Rohan Siva

I am pursuing a B.S. in Electrical and Computer Engineering Honors with a Minor in Stats & Data Science at the University of Texas at Austin, graduating in May 2027.

This summer, I'm working on post-training voice models for CX at Decagon. Previously, I was a Machine Learning Intern at Cisco Hypershield working on cybersecurity data ETL agents. I am also an AI Researcher at the VITA Lab and Center for Autonomy at UT Austin under Prof. Atlas Wang and Prof. Ufuk Topcu, focusing on formal methods, neurosymbolic AI, and VLM-based planning. At the Statistical Learning & AI Group, I work on improving the efficiency of RL algorithms (GRPO/PPO). I also collaborate with Prof. Hao Tang at Peking University on diffusion models for parallelizable chain-of-thought reasoning.

My research interests include embodied AI, RL, Agents, vision-language models, diffusion models, and mechanistic interpretability. I focus on building AI systems that can perceive, reason, and act in complex environments, with an emphasis on uncertainty quantification and neurosymbolic approaches for planning and perception.


Publications

What Objects Enable, Not What They Are: Functional Latent Spaces for Affordance Reasoning

Under Submission
Siva, R., Bhatt, N. P., Yang, Y., Lee, S., Gadde, N., Ellis, C., Velasquez, A., Wang, Z., Topcu, U.

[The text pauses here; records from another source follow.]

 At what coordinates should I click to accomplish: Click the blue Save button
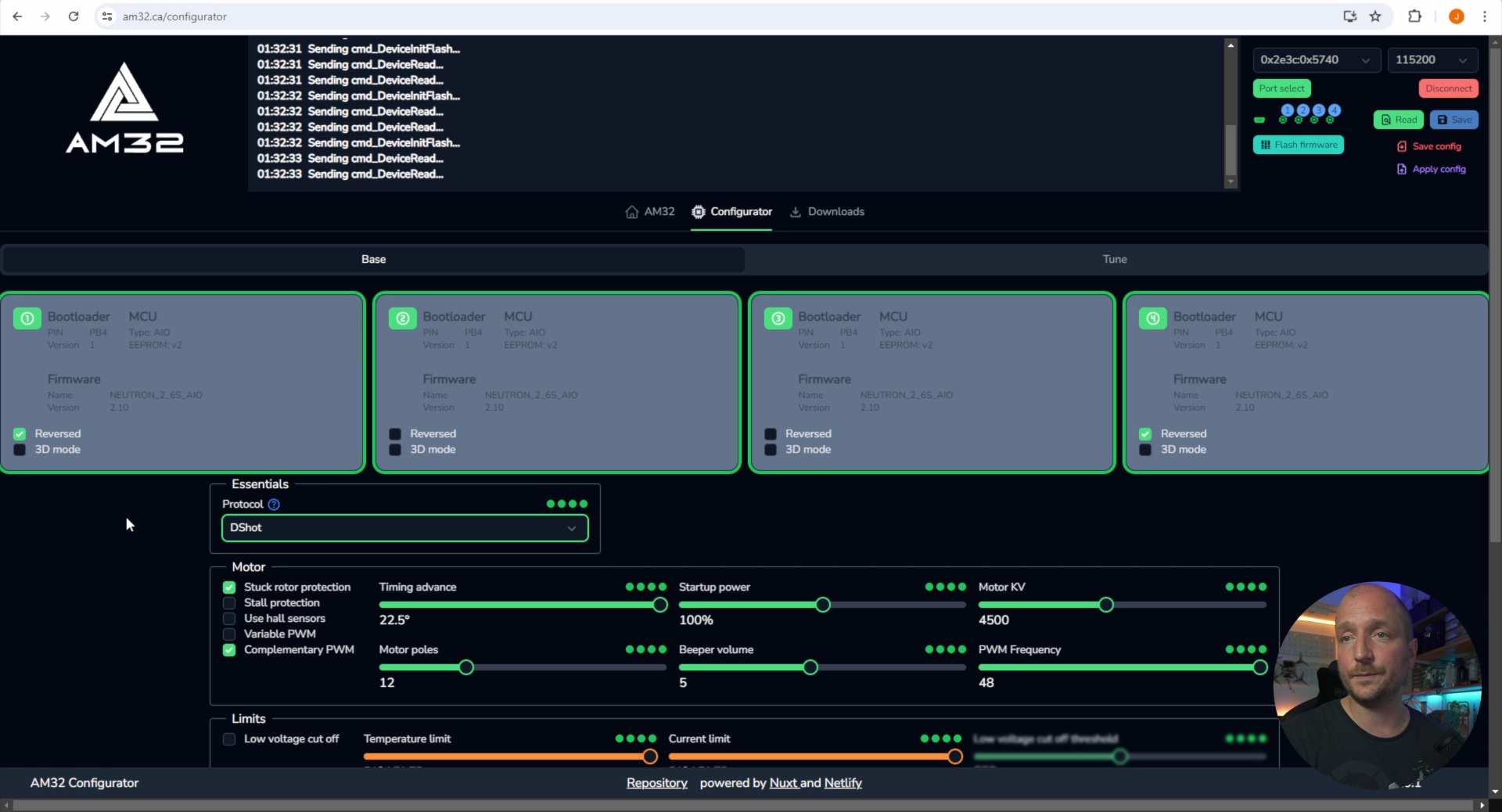point(1453,120)
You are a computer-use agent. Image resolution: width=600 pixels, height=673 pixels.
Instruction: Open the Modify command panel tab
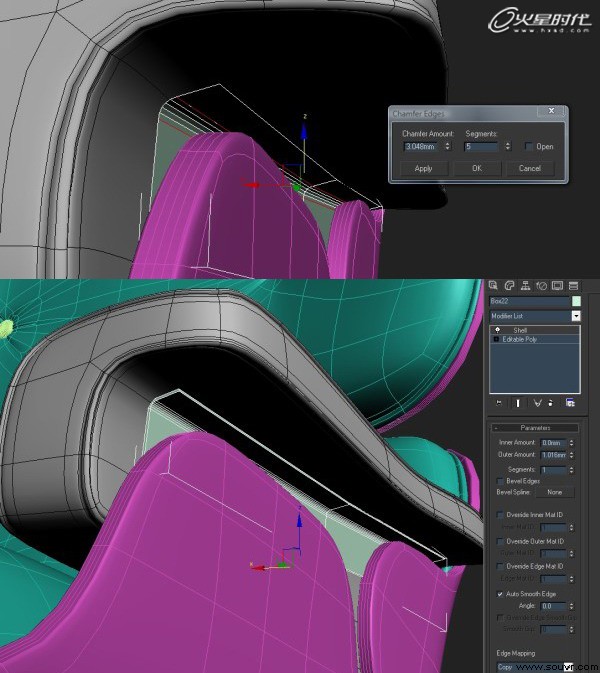(x=509, y=285)
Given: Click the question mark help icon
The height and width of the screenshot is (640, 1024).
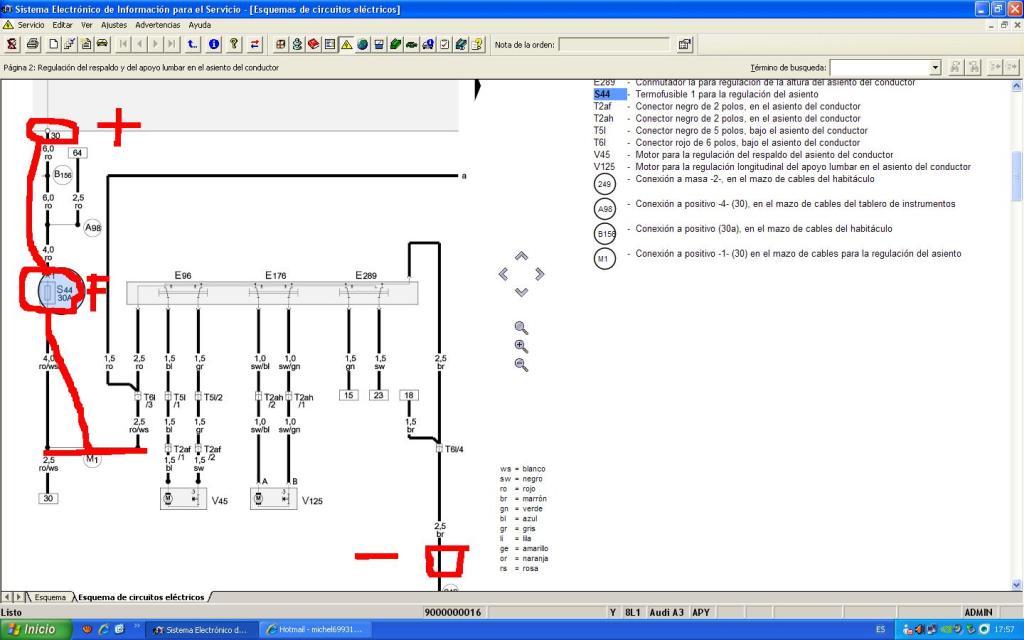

A4D maps visual observations into a shared functional latent space structured around affordances (e.g., "movable"), enabling robot planning based on task-relevant object functionalities rather than appearance alone. We achieve 94% inference accuracy on existing affordances — over 15% above state-of-the-art — while enabling 100x faster inference.

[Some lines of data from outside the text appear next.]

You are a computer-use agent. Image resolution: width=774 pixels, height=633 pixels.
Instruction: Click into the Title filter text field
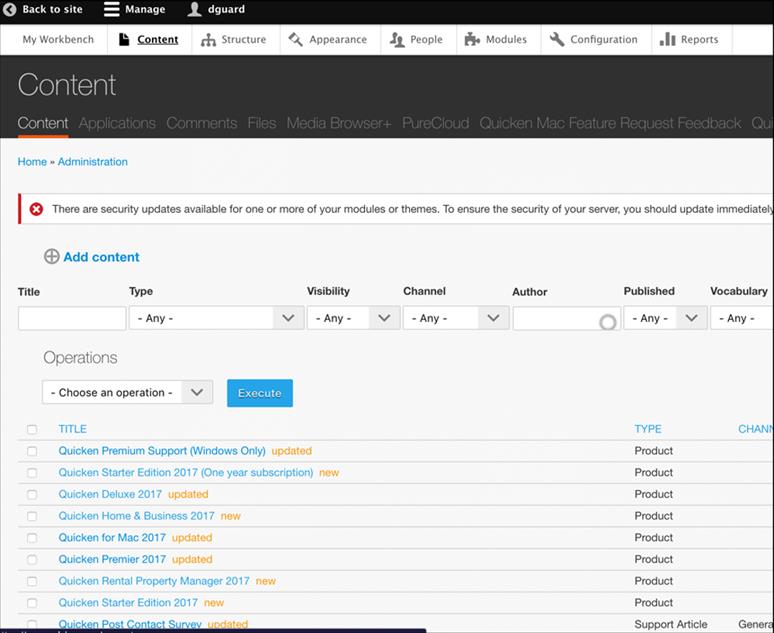point(72,318)
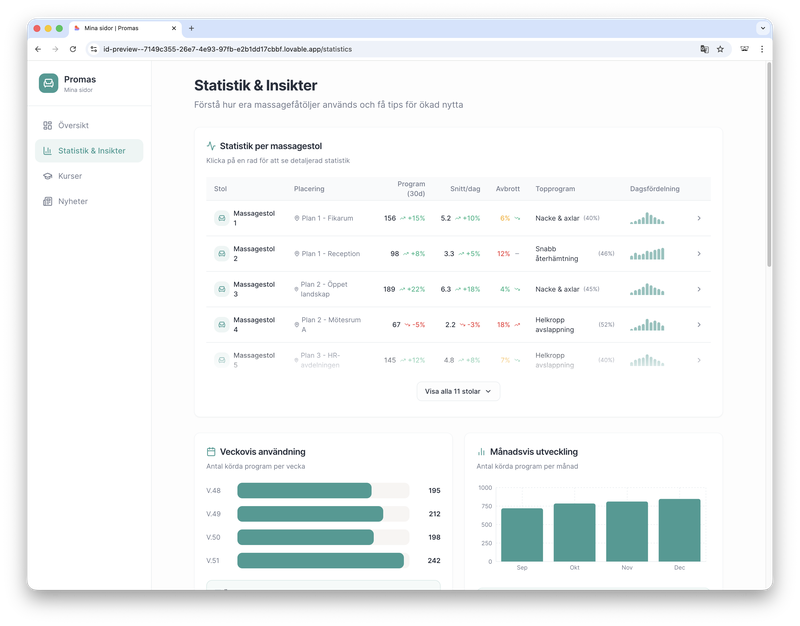800x626 pixels.
Task: Expand Massagestol 2 row chevron
Action: 699,254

Know Where You're Uncertain When Planning with Multimodal Foundation Models: A Formal Framework

MLSys, 2025 (Oral) 🏆
Bhatt, N. P., Yang, Y., Siva, R., Milan, D., Topcu, U., Wang, Z.

A novel framework for uncertainty-aware multimodal planning using conformal prediction for perception uncertainty and FMDP to quantify decision uncertainty, with formal verification guarantees. Building on this, we implement active sensing and automated refinement via SFT to meet task specifications, reducing variability by 40% and improving task success by 5%.

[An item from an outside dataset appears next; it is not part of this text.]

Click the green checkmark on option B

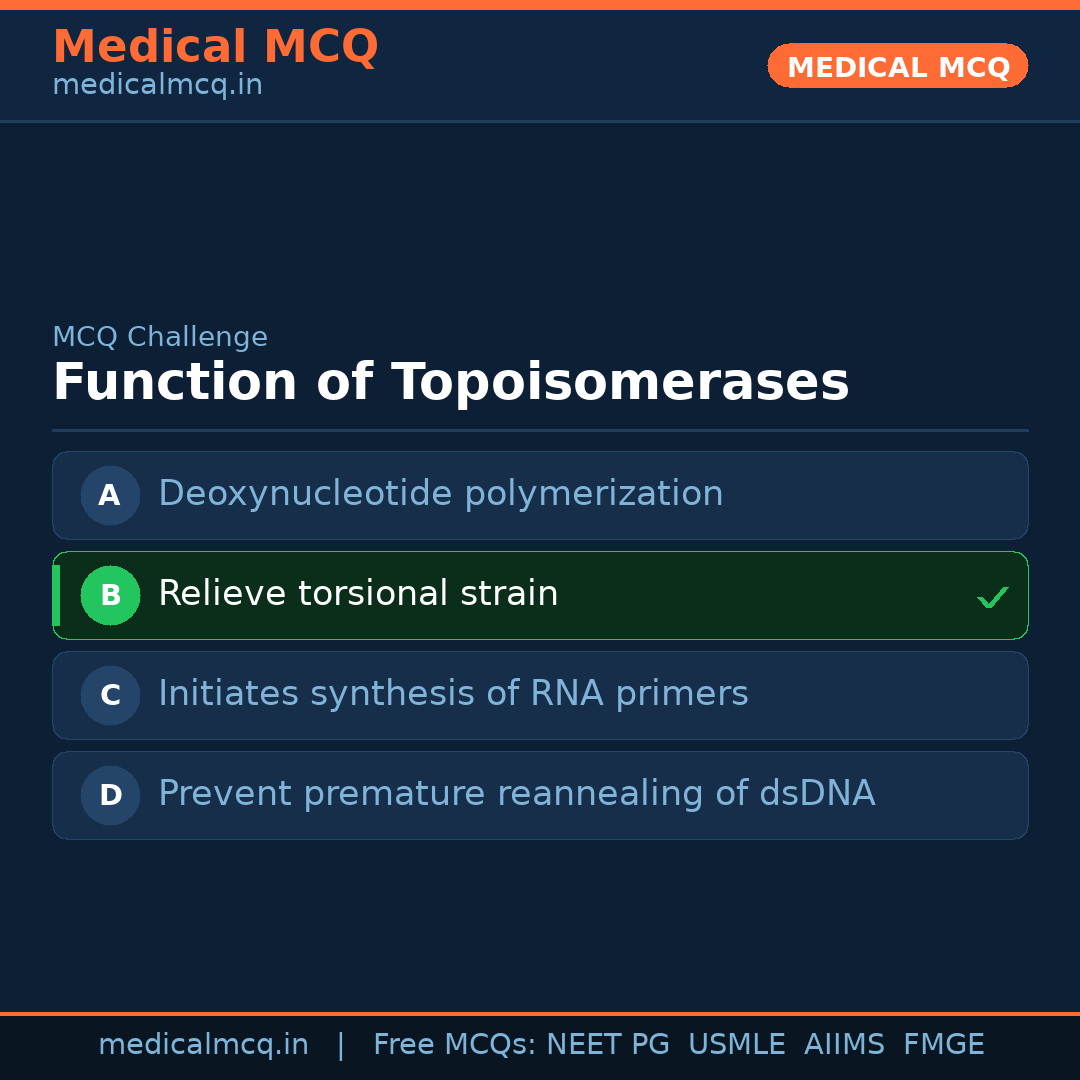pos(992,598)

UNCAP: Uncertainty-Guided Planning Using Natural Language Communication for Cooperative Autonomous Vehicles

AAMAS, 2026 (Oral + Best Paper Nominee) 🏆
Bhatt, N. P., Li, P., Gupta, K., Siva, R., Milan, D., Hogue, A. T., Chinchali, S. P., Fridovich-Keil, D., Wang, Z., Topcu, U.

A framework for uncertainty-guided planning in cooperative autonomous vehicles using natural language communication. Leverages uncertainty quantification to improve coordination and decision-making in multi-agent autonomous driving scenarios.

VLN-Zero: Rapid Exploration and Cache-Enabled Neurosymbolic Vision-Language Planning for Zero-Shot Transfer in Robot Navigation

NEUS, 2026 (Oral) 🏆
Bhatt, N. P., Yang, Y., Siva, R., Samineni, P., Milan, D., Wang, Z., Topcu, U.

A neurosymbolic approach combining vision-language models with cache-enabled planning for zero-shot robot navigation. Enables rapid exploration and transfer learning in novel environments without task-specific training.

kRAIG: A Natural Language-Driven Agent for Automated DataOps Pipeline Generation

Under Submission
Siva, R., Cheung, K., Li, L., Sundaram, G.

An AI agent that translates natural language specifications into production-ready Kubeflow Pipelines. Introduces ReQuesAct to clarify user intent prior to pipeline synthesis, with retrieval-augmented tool generation and LLM-based validation. Achieves a 3x improvement in extraction/loading success and 25% higher transformation accuracy over state-of-the-art agentic baselines.

RepV: Safety-Separable Latent Spaces for Scalable Neurosymbolic Plan Verification

Under Submission
Yang, Y., Bhatt, N. P., Samineni, P., Siva, R., Wang, Z., Topcu, U.

A novel framework for safety-verifiable reinforcement learning by learning safety-separable latent spaces that enable efficient neurosymbolic plan verification. Combines the representational power of deep learning with the formal guarantees of symbolic methods for scalable safety verification in complex environments.